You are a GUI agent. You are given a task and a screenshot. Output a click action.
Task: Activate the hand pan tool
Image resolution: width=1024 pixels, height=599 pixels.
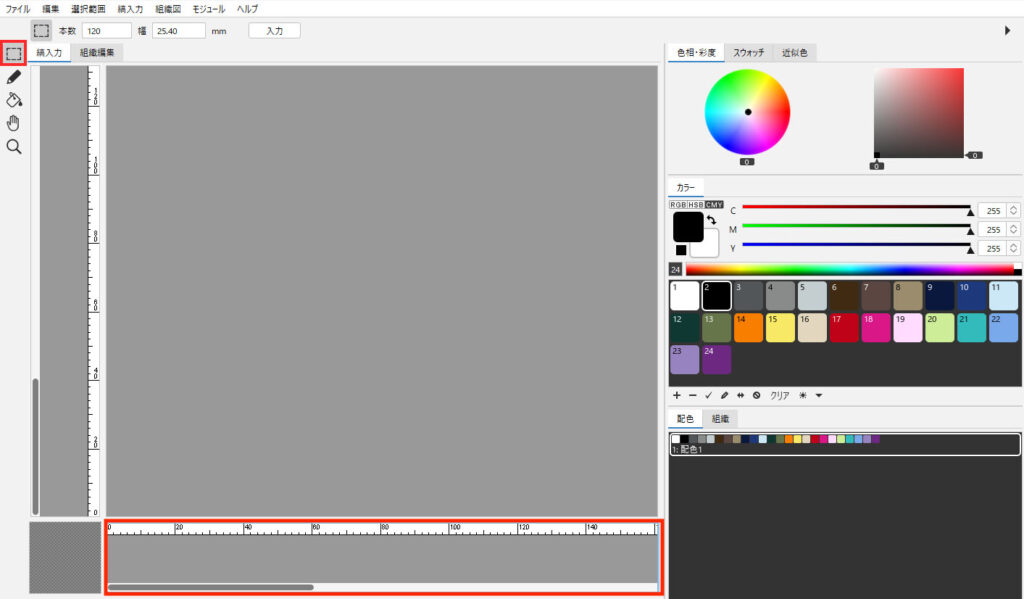click(x=14, y=123)
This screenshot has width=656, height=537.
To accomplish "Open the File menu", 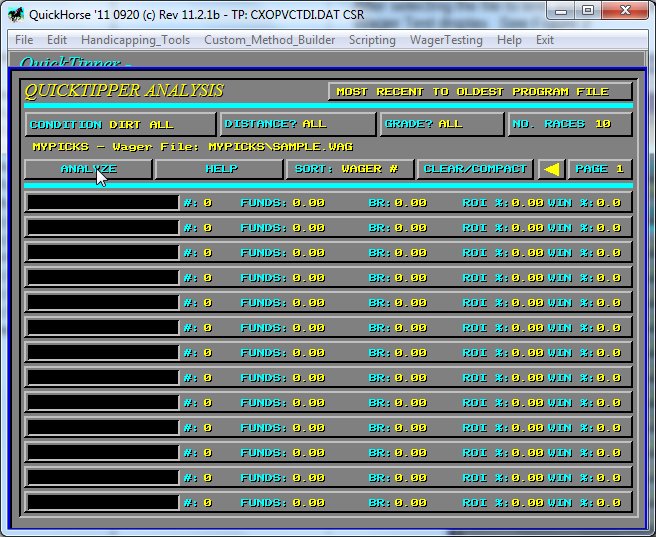I will 24,40.
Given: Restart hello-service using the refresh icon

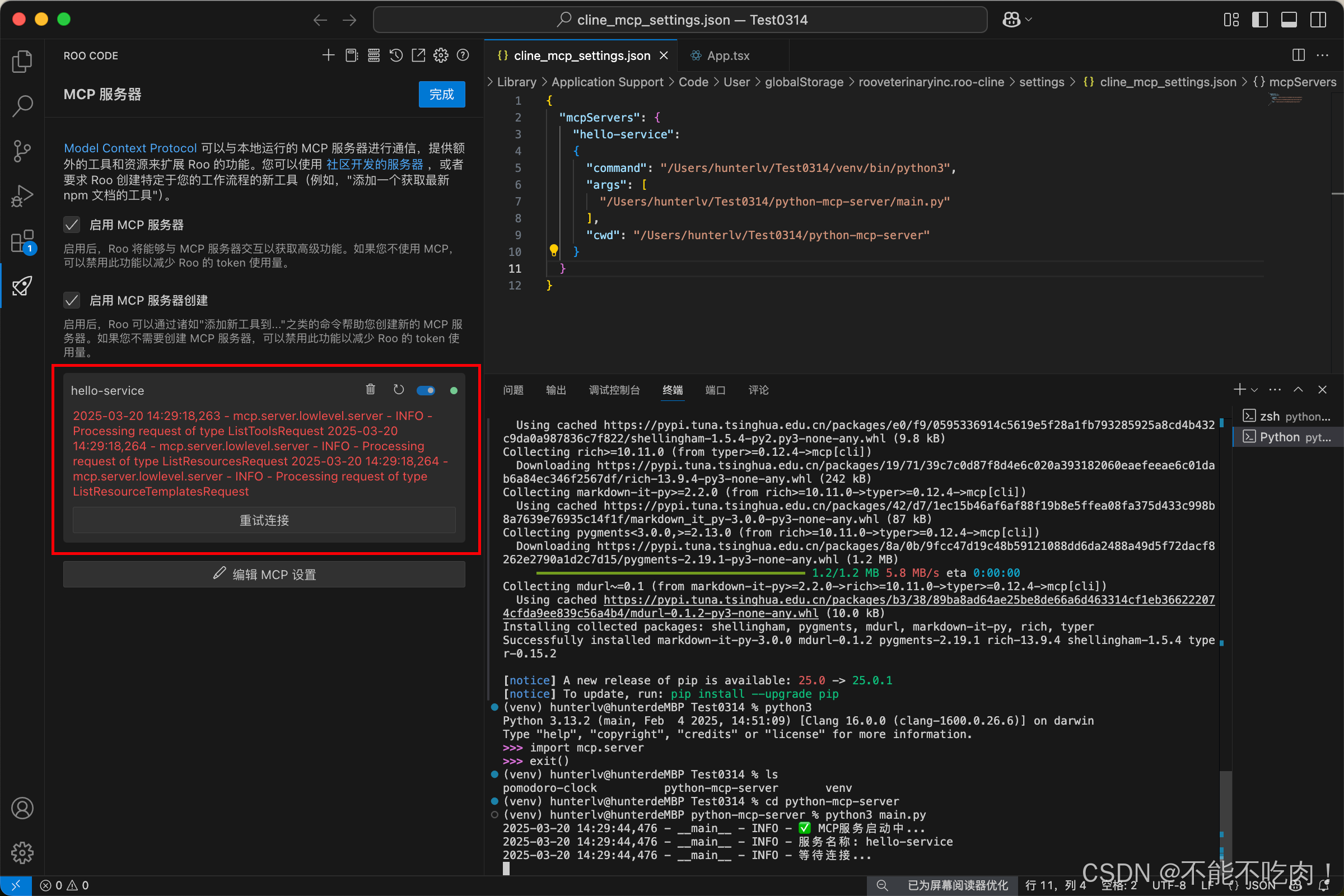Looking at the screenshot, I should coord(399,390).
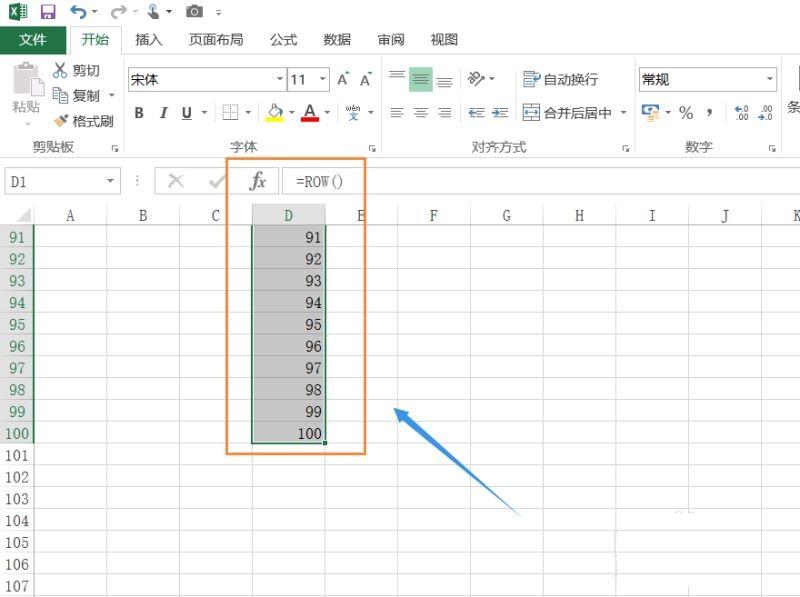Toggle Italic formatting
Image resolution: width=800 pixels, height=597 pixels.
[162, 113]
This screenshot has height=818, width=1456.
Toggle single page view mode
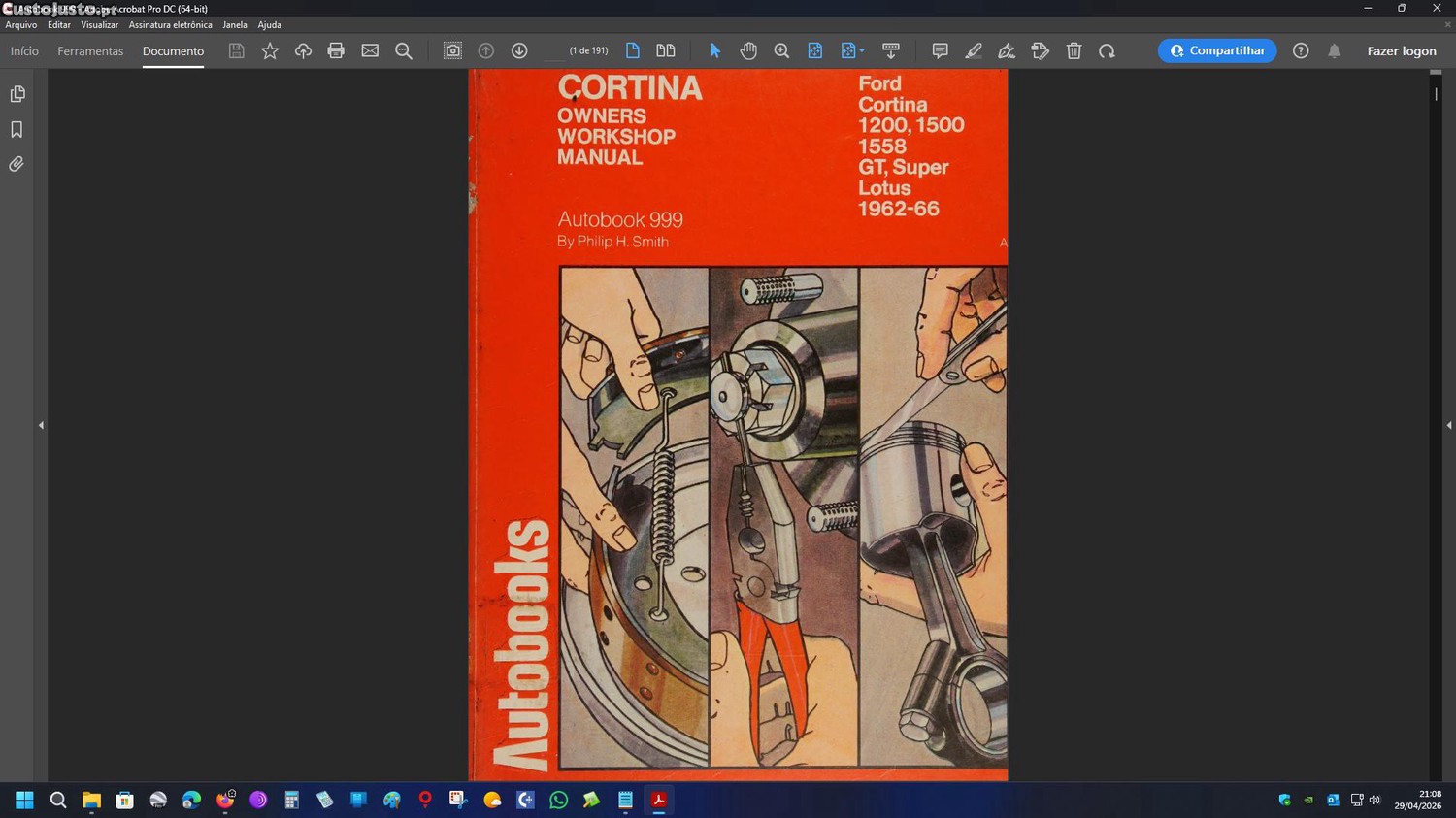coord(633,50)
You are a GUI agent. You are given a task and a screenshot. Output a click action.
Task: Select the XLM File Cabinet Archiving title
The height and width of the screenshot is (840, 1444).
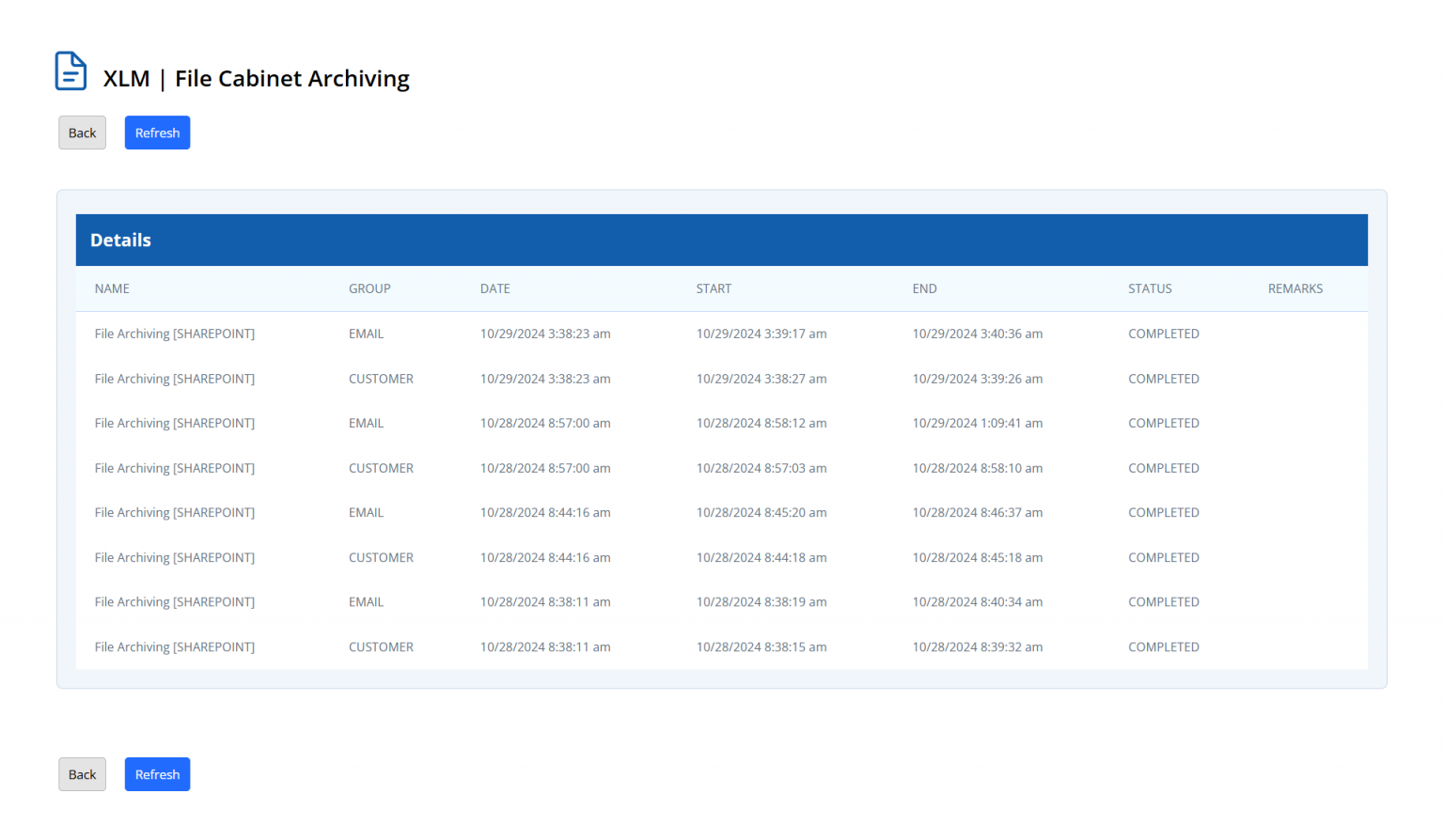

# [Instruction]
How many lines in the records above contain the string "width"? Give only the number.

# [Response]
5